Each of the individuals considered in the book had a different relationship to landscape. This reflected the varying circumstances, situations, events and influences (including cultural influences) that shaped their lives. Despite these contrasts, it is possible to identify four broad groupings. Adherers like Hallam and Cresswell were motivated by a passionate need to maintain their connection with a cherished past. Rural landscapes associated with this past served as a guarantee of its continuity. Withdrawers such as Dickinson and Spear Smith sought to escape from an oppressive present, be that family tensions and social prejudice as in Dickinson’s case, or Spear Smith’s vocational difficulties. Restorers turned to the countryside as a place in which they could reconnect with and re-energize belief systems that had been challenged, disrupted or pushed aside by personal exigencies or professional demands – medical practice for Johnston and probation work for Bissell. Finally, Explorers like Barmes and Catley valued rural landscapes above all as sites of self-discovery and self-development.

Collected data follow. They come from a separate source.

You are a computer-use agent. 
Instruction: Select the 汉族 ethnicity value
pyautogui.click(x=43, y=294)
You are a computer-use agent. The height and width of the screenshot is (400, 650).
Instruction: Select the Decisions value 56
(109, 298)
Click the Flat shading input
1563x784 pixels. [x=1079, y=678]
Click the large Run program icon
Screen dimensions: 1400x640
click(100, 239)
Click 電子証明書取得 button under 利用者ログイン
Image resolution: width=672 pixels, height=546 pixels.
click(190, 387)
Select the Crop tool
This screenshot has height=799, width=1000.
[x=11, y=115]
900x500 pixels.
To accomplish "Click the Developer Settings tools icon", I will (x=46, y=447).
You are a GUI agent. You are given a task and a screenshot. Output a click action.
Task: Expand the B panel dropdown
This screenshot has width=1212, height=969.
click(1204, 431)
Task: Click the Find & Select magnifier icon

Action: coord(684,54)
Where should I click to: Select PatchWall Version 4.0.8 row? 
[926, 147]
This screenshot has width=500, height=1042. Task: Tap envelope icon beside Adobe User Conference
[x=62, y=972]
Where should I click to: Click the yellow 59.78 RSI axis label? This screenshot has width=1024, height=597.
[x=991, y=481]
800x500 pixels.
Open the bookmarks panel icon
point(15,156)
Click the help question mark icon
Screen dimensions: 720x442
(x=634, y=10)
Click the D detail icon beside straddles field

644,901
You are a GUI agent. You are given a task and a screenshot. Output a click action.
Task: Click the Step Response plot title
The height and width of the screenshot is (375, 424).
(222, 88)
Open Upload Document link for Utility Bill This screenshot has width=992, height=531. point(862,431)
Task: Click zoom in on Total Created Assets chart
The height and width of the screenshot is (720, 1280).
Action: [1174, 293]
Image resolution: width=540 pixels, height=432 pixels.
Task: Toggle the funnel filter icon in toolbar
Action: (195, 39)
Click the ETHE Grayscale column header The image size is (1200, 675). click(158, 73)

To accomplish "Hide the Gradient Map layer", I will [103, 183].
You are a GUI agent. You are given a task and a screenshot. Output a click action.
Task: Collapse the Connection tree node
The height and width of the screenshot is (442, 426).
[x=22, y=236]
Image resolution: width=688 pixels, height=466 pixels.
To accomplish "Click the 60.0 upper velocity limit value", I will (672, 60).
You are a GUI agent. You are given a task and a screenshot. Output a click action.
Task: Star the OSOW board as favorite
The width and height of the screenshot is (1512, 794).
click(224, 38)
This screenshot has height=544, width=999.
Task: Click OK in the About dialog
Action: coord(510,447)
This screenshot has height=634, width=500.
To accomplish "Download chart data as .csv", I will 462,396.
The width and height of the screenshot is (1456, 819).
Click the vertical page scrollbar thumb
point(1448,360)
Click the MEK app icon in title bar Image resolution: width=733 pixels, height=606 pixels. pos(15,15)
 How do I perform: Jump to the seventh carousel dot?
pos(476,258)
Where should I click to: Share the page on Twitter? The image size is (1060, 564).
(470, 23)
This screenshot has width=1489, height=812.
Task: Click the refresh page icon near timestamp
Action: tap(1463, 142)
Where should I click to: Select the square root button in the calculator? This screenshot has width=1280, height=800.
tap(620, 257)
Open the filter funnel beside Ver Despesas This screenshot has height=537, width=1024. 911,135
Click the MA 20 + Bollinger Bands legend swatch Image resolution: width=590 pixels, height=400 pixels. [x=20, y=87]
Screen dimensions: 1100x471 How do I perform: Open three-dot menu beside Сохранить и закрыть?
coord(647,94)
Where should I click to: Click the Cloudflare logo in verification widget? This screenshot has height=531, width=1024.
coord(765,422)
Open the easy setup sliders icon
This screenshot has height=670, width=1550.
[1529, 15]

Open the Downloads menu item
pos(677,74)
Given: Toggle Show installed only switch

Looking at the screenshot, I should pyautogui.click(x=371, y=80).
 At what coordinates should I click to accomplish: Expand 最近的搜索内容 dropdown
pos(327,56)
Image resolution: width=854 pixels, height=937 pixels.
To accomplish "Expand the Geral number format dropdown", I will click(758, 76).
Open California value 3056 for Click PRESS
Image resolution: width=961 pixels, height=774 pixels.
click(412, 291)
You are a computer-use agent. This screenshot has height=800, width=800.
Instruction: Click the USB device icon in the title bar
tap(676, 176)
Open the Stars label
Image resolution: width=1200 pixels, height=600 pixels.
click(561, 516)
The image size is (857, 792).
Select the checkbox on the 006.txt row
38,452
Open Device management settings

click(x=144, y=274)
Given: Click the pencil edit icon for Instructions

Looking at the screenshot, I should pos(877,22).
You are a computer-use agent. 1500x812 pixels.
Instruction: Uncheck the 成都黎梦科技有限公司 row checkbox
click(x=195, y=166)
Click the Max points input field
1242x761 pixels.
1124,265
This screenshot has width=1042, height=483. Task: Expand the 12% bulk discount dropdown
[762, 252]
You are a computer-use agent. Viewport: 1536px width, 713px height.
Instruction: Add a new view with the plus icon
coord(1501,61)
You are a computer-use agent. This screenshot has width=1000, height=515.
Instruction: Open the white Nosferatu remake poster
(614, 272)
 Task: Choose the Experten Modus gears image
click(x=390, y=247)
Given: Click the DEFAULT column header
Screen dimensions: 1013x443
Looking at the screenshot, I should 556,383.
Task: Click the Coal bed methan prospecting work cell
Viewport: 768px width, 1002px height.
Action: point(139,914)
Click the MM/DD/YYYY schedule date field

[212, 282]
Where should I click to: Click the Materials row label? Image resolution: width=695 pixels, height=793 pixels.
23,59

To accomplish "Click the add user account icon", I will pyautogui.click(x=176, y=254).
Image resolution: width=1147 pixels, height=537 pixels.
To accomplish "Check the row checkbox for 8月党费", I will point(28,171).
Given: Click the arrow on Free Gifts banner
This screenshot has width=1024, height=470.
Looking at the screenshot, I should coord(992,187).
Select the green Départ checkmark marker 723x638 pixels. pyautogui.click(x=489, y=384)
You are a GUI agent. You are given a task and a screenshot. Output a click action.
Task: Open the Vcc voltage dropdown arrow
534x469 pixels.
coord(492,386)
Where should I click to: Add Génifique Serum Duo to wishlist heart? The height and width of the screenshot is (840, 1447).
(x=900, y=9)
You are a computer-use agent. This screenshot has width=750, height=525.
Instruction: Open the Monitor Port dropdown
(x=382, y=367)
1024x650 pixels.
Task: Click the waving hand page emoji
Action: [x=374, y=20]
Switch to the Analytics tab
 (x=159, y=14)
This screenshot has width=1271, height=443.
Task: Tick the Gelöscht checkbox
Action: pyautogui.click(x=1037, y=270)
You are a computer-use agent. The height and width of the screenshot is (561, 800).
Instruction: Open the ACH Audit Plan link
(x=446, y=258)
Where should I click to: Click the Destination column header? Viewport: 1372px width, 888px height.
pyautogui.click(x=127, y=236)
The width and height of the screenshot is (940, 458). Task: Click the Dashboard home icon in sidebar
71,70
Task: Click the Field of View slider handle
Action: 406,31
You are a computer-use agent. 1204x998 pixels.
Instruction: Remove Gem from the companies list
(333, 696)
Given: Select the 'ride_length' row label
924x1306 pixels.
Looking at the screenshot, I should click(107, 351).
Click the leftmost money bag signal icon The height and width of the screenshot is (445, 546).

Ostensibly the most privileged of the diarists considered in this book, Violet Dickinson had one of the most difficult lives. She had a fraught, distant relationship with her mother, her often-absent art dealer father played an ambivalent role in her life, and for many years the family had no permanent home. As a young woman, underneath the superficial, nouveau-riche assurance, Dickinson was deeply uncertain of her direction in life. She fled her high-society milieu for the safety of an East Kent smallholding, in company with her younger brother Cedric. Rural self-sufficiency and craftwork appears to have provided a measure of stability, fulfilment and peace of mind for Dickinson. However, her successive moves to smallholdings in Sussex and then Somerset were indicative of continuing emotional tensions (some linked to her closet lesbianism), and her efforts to construct a new ‘family’ about her in these secluded rural settings were only partially successful.